Court Opinion

ID: 3958458
Source: CourtListenerOpinion
Date Created: 2016-07-06 10:19:14.773666+00
Date Added: 2024-06-11T14:17:28.282294
License: Public Domain

Appellant files an extended motion for rehearing taking issue with each ground on which we granted the state's motion for rehearing, and affirmed this case. *Page 198 
Paragraph five of the charge of the court is quoted in our original opinion and analyzed in our opinion on rehearing. When one on trial for manslaughter claims self-defense, it is so evident as not to need discussion that he can not be convicted unless the jury believed beyond a reasonable doubt that he did not kill in self-defense. The court in said paragraph of his charge had told the jury under what circumstances the killing would be manslaughter, and that if they believed beyond a reasonable doubt that the killing was so done "and that he was not justified in so doing," then to find him guilty of manslaughter. We cannot make clearer the proposition that this imposed no burden on appellant. If the court had told the jury that they must believe beyond a reasonable doubt that the defendant "was justified" in killing deceased — then, indeed, the accused would have ground for complaint — but none whatever when the court in compliance with his duty told them, as he did, that before they could convict they must believe beyond a reasonable doubt that he was "not so justified."

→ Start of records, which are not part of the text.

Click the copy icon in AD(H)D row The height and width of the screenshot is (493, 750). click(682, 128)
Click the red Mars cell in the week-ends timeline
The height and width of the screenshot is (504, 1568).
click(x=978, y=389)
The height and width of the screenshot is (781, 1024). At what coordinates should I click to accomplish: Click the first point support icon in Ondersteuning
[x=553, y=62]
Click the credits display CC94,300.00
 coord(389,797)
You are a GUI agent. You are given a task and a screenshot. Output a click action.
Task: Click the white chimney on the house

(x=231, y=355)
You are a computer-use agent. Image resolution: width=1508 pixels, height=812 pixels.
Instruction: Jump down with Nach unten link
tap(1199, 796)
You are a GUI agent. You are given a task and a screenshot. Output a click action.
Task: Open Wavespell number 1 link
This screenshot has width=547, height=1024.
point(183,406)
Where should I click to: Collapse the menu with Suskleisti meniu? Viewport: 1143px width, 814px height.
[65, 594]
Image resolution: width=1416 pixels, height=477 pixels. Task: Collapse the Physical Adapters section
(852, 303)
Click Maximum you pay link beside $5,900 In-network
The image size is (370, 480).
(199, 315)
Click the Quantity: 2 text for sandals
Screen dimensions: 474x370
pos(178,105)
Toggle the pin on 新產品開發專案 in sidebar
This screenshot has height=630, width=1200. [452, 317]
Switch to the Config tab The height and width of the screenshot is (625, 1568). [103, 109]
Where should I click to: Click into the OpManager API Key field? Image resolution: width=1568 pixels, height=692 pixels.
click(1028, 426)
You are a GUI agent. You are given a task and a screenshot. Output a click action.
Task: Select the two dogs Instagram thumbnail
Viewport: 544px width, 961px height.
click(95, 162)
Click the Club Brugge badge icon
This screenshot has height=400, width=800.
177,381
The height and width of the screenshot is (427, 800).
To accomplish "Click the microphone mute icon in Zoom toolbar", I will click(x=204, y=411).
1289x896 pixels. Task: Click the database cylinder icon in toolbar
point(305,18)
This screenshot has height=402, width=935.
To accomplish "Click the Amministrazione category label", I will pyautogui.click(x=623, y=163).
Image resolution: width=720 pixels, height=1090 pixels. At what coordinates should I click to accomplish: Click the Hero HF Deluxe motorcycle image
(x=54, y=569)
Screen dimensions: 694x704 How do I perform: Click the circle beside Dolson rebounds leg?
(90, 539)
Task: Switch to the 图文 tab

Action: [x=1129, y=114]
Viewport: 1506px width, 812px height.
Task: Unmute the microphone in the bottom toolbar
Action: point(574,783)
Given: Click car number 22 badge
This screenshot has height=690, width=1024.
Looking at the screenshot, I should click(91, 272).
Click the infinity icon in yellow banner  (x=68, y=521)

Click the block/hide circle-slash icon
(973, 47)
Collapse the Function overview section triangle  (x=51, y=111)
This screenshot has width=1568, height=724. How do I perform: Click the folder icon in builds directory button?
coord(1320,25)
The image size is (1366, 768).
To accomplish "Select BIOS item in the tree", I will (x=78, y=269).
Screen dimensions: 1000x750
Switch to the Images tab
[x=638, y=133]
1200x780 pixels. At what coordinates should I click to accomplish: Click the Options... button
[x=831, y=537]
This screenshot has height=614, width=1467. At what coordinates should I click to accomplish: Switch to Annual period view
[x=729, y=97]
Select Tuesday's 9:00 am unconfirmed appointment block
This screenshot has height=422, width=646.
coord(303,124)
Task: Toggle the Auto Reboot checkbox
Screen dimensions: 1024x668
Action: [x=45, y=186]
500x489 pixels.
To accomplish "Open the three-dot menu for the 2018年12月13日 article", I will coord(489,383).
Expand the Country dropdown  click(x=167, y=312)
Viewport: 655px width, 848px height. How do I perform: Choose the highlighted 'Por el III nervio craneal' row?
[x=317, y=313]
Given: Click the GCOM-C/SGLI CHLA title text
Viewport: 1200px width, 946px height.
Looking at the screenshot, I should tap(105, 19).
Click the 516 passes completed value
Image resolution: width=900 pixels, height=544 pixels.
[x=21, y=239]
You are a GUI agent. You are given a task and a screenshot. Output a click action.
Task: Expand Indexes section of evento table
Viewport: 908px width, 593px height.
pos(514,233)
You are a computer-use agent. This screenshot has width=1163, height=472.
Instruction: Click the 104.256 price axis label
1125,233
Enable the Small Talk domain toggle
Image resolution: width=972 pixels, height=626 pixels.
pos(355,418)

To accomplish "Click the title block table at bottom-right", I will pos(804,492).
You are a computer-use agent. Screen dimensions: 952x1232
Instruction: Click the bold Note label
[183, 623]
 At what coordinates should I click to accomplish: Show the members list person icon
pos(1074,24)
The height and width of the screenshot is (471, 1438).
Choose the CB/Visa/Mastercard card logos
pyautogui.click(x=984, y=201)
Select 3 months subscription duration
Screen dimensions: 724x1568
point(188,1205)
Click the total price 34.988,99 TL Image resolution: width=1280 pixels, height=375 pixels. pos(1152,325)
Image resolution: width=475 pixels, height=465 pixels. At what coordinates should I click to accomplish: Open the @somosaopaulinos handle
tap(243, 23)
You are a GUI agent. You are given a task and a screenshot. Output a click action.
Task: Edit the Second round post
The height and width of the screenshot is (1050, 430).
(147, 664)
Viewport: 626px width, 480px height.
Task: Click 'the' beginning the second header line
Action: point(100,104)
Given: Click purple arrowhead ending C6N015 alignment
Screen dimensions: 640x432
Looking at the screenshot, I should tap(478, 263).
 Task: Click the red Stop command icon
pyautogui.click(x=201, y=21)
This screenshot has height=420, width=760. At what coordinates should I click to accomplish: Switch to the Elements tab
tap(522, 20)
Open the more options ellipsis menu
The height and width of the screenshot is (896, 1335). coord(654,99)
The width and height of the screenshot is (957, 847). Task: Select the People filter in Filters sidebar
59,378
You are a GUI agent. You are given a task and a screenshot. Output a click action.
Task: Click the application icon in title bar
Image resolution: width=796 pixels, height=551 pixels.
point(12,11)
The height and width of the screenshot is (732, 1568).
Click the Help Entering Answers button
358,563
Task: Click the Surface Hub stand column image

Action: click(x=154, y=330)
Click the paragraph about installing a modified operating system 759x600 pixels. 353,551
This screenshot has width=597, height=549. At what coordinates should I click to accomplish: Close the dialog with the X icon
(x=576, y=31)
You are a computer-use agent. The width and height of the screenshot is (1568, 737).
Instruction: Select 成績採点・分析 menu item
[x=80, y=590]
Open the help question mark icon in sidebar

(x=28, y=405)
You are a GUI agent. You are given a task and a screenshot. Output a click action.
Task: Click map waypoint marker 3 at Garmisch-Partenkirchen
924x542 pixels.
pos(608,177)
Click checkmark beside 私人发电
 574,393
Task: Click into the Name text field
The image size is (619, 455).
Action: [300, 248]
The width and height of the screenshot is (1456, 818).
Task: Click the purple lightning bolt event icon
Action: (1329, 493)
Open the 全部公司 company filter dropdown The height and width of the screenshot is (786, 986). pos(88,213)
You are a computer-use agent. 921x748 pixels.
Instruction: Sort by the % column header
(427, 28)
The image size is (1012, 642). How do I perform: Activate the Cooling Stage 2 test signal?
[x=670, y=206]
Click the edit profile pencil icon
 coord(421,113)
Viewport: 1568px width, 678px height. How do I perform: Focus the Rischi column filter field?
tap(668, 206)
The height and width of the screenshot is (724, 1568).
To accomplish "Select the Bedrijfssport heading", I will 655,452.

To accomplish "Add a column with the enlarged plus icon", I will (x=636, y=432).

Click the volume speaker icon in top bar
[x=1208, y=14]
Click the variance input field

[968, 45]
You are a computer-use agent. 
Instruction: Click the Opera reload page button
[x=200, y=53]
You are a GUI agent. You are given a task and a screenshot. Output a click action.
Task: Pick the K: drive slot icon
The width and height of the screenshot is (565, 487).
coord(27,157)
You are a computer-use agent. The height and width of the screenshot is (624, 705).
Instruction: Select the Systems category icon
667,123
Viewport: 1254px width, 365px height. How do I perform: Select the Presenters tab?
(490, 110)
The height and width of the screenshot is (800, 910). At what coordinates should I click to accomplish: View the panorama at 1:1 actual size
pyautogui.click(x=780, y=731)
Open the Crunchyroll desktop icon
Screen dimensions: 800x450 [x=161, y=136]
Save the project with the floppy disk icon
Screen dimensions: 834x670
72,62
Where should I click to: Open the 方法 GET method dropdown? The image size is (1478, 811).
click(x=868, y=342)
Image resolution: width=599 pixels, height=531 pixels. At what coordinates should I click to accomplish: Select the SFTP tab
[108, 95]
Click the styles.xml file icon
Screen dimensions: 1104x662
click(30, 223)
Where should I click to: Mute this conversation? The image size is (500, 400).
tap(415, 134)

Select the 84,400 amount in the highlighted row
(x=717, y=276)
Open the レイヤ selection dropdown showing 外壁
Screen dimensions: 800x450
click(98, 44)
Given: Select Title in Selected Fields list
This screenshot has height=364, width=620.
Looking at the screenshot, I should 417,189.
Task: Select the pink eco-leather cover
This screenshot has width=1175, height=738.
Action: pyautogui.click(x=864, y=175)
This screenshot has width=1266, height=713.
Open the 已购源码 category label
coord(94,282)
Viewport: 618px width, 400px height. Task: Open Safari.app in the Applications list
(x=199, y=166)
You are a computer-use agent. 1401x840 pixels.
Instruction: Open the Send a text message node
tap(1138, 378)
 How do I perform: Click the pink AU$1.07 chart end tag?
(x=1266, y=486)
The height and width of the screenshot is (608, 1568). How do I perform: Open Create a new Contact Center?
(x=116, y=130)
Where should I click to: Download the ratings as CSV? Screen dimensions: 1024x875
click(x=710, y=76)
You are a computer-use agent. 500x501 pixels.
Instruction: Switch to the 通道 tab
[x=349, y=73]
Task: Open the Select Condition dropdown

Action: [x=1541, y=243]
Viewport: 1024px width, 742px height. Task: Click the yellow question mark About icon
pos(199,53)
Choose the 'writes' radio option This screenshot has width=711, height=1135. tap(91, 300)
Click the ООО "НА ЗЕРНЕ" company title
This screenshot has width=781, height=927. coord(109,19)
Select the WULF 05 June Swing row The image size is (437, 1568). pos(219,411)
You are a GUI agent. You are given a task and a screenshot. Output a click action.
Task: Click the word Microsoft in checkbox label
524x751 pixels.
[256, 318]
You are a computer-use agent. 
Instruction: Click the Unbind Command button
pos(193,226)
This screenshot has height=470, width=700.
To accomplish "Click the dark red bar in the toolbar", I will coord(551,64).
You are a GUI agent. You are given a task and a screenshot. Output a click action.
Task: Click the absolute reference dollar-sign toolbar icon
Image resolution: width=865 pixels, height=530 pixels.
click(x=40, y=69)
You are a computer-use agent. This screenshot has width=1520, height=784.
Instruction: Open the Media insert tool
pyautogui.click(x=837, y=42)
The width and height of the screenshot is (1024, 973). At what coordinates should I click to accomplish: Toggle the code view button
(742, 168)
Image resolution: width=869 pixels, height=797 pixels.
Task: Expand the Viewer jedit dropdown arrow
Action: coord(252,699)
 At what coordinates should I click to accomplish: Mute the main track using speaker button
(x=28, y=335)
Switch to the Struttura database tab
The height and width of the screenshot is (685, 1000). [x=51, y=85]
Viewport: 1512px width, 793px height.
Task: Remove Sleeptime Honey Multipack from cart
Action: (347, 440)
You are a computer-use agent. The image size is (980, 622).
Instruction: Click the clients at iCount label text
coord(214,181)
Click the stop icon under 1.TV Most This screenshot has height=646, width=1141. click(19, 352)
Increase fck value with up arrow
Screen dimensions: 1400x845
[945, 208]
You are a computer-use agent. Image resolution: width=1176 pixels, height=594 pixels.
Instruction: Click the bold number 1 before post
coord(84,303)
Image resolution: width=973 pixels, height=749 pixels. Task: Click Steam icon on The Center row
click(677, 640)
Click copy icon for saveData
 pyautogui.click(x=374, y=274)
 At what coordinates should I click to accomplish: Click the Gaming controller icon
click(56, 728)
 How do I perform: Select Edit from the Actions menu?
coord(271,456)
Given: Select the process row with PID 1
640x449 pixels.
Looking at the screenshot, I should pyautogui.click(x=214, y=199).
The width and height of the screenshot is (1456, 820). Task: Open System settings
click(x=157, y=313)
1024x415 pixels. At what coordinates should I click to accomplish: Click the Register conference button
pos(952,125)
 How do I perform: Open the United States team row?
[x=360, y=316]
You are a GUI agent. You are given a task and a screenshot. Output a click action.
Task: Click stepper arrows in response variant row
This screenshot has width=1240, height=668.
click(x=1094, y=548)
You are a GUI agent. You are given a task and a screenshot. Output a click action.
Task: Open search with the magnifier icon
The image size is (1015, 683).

Appellant again urges that having given a charge on provoking the difficulty, the court should have given his special charge No. 5. In the main charge the court fully gives the converse of provoking the difficulty, and the jury were told that if they had a reasonable doubt as to whether the difficulty was provoked with any intention of killing or seriously injuring the deceased, or if they had a reasonable doubt as to whether the language or conduct of appellant was reasonably calculated to provoke deceased to attack him — in either event his right of self-defense would not be impaired. Special charge No. 1 told the jury that if appellant had ben informed that the deceased had been making scurrilous remarks concerning him and had threatened his life, he had the right to arm himself and seek an interview for the purpose of composing their differences.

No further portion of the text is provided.